• What the task asks: Scan the records for the word "agent". Return each line where it is found.

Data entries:

==========

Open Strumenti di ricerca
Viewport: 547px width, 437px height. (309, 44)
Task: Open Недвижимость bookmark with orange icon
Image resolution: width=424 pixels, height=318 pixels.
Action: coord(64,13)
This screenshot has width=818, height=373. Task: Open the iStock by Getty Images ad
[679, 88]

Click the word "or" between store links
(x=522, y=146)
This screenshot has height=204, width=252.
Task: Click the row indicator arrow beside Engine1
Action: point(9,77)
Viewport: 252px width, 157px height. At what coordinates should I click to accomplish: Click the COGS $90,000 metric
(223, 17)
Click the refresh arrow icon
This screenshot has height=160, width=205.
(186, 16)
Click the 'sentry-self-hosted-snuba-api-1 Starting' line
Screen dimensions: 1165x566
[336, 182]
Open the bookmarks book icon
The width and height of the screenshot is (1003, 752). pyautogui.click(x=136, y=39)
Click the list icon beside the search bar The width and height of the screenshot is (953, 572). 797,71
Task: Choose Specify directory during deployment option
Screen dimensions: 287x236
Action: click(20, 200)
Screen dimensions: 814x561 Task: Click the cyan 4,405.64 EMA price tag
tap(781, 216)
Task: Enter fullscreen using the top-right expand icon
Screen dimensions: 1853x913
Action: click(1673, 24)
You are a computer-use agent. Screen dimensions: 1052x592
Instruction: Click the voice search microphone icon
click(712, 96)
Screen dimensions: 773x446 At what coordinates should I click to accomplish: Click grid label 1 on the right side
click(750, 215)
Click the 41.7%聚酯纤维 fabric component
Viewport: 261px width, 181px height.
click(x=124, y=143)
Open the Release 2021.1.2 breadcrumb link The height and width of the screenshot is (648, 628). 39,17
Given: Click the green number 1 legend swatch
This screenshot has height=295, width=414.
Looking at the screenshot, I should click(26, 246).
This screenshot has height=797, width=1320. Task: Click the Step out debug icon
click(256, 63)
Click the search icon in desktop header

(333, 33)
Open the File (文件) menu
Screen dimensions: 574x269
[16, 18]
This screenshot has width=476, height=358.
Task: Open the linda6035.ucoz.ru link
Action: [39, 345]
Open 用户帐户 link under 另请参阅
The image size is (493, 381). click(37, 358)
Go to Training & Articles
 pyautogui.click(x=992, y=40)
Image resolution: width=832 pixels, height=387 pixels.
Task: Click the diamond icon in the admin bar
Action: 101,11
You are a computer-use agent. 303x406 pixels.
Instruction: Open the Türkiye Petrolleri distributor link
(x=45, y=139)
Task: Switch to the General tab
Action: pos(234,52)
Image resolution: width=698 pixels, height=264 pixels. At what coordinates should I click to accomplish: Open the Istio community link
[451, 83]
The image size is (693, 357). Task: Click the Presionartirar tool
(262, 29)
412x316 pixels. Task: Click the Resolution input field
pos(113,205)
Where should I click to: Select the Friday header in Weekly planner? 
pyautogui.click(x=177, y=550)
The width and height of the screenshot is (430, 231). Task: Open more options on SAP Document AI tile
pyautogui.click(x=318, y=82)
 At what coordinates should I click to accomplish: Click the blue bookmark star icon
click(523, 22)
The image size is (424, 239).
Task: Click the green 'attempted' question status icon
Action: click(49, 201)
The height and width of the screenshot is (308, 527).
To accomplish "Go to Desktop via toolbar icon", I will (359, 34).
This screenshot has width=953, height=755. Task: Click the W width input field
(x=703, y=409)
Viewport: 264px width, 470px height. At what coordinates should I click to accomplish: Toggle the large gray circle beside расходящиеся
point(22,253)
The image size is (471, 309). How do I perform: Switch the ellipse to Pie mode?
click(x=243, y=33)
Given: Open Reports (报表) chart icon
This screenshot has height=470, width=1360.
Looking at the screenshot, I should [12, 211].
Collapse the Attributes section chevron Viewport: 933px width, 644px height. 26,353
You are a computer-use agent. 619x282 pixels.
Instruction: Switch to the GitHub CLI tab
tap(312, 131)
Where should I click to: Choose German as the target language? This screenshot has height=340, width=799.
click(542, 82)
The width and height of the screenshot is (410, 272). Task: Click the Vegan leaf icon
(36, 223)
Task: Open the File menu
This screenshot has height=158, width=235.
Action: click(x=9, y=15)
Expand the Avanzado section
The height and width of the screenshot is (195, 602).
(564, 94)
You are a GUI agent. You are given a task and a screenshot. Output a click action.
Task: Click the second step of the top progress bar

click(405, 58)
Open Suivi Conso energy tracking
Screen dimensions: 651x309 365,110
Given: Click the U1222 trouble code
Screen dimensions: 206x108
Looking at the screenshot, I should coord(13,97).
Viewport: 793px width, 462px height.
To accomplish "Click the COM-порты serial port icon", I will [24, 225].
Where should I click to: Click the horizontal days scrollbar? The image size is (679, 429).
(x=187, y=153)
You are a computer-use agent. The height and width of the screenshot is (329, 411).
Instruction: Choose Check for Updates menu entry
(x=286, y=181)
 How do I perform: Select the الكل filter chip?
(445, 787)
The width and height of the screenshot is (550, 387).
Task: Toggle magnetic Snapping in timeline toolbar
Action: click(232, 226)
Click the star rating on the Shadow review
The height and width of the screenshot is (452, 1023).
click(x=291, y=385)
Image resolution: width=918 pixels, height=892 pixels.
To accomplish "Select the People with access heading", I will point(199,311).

==========

• Finished task:
You are a computer-use agent. Screen dimensions: 1052x592
You are a computer-use agent. 303x406 pixels.
You are a computer-use agent. 619x282 pixels.
You are a GUI agent. You are given a task and a screenshot. Output a click action.
You are a computer-use agent. The height and width of the screenshot is (329, 411).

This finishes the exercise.